That was when my father made his move.

It came on a Tuesday afternoon in the form of a call from an attorney named Collins whose voice had the polished neutrality of men who bill by the quarter hour and never speak a sentence unless they know exactly which part of it may later be quoted.

“Miss Anderson,” he said, “I represent James Anderson and Hannah Anderson. My clients have serious concerns regarding the circumstances under which Dorothy Anderson’s will was executed and her mental capacity at the time of signing. We are preparing a petition to contest the will and seek emergency review of the property’s current management.”

I stood in the office staring out the window at the lower meadow where three children from a guest family were chasing each other with pinecones.

“She was evaluated by her physician,” I said. “Mr. Thompson has the records.”

“That can all be explored in court.”

My hand tightened around the phone.

“Is this because business is going well?”

A tiny pause.

Then, smoothly, “This is because my clients want to honor Dorothy Anderson’s true intentions.”

I thanked him for the notice, hung up, and sat down before my knees decided for me.

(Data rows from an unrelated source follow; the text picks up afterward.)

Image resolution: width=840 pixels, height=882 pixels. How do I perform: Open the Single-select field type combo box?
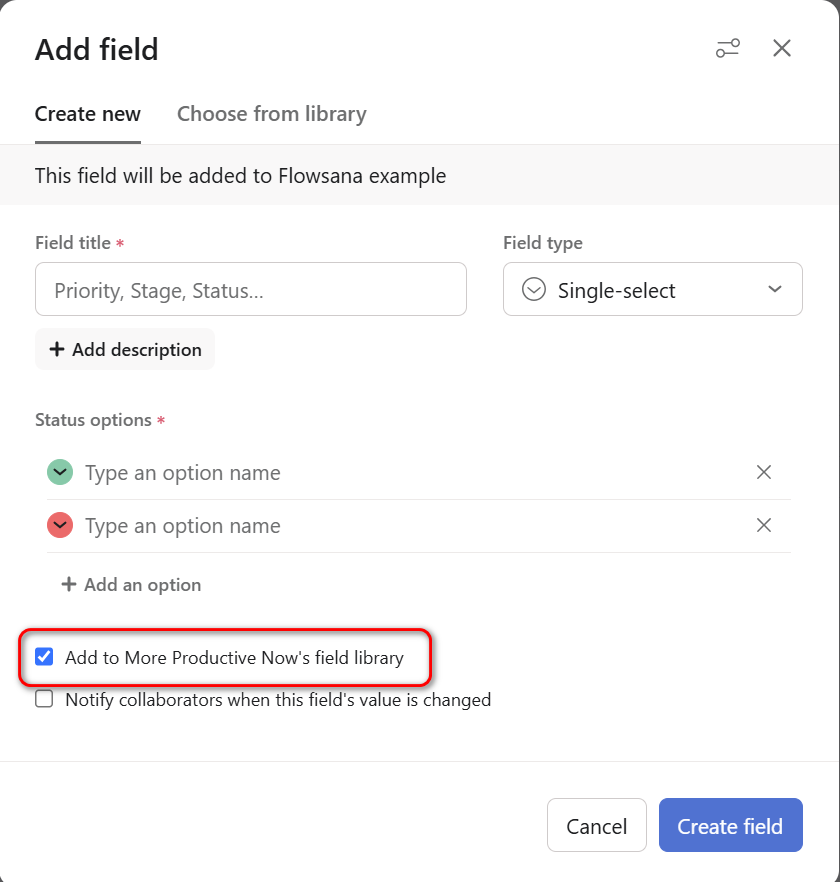[x=651, y=290]
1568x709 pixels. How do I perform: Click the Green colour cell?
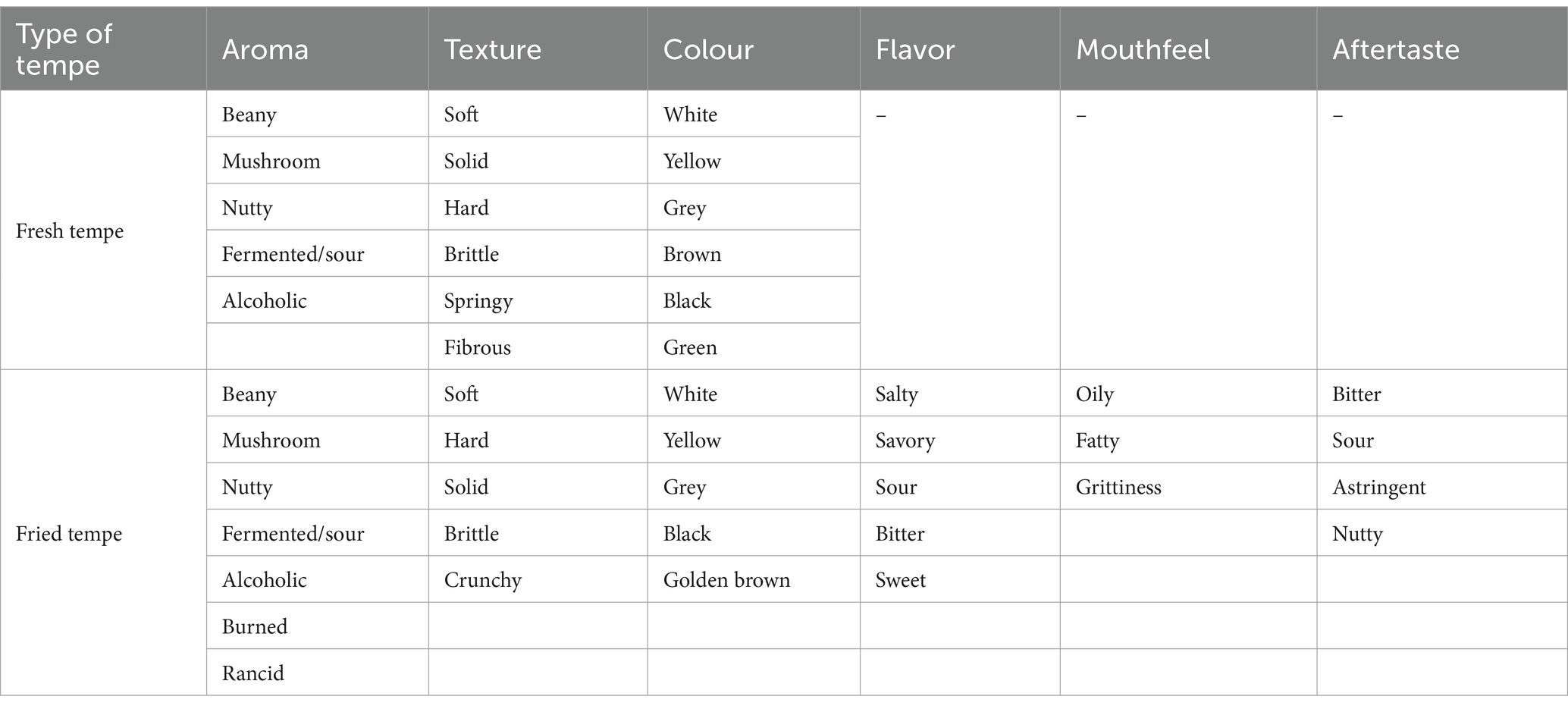[x=754, y=347]
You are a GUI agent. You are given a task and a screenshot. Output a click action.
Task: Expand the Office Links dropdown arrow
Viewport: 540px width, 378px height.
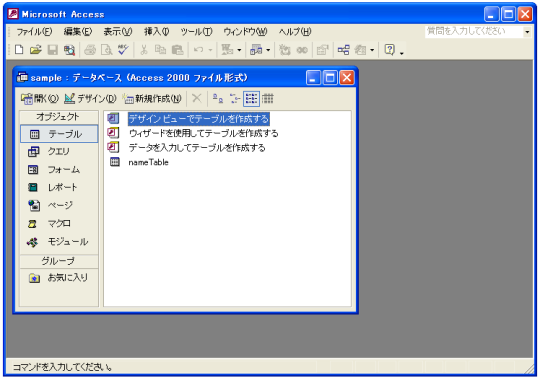coord(239,50)
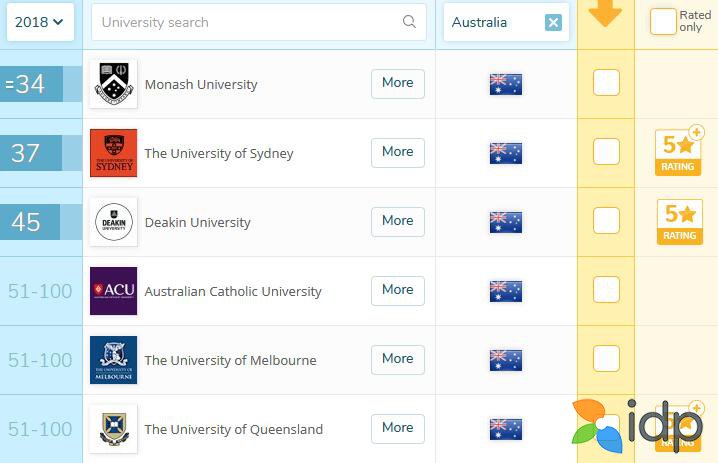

I had always known it would come to this. Dorothy had known too. That was why the will was written the way it was. That was why she spent six months in Thompson’s office and why she insisted on the language about operational independence and the charitable transfer and the conditions on sale. But knowing something will happen is not the same as feeling your body recognize the exact moment inevitability begins.

I called Mark first.

Then Mr. Thompson.

Mark arrived that evening with takeout and legal pads. Thompson came the next morning with a banker’s box full of copies and a face so calm I understood instantly that he had been waiting for this in his own way too.

“She anticipated every version of this,” he said, setting the box on the dining table in the office. “James thinks force and confidence are the same thing as a case. They are not.”

He opened the box.

Inside were copies of medical evaluations, correspondence, notes from Dorothy’s meetings, and a sealed envelope labeled Video—Final Execution Day.

I stared at it.

“She asked to be recorded,” Thompson said. “She said if James ever claimed she didn’t know what she was doing, she wanted the record to look him dead in the eye.”

I laughed once through a sudden rush of tears.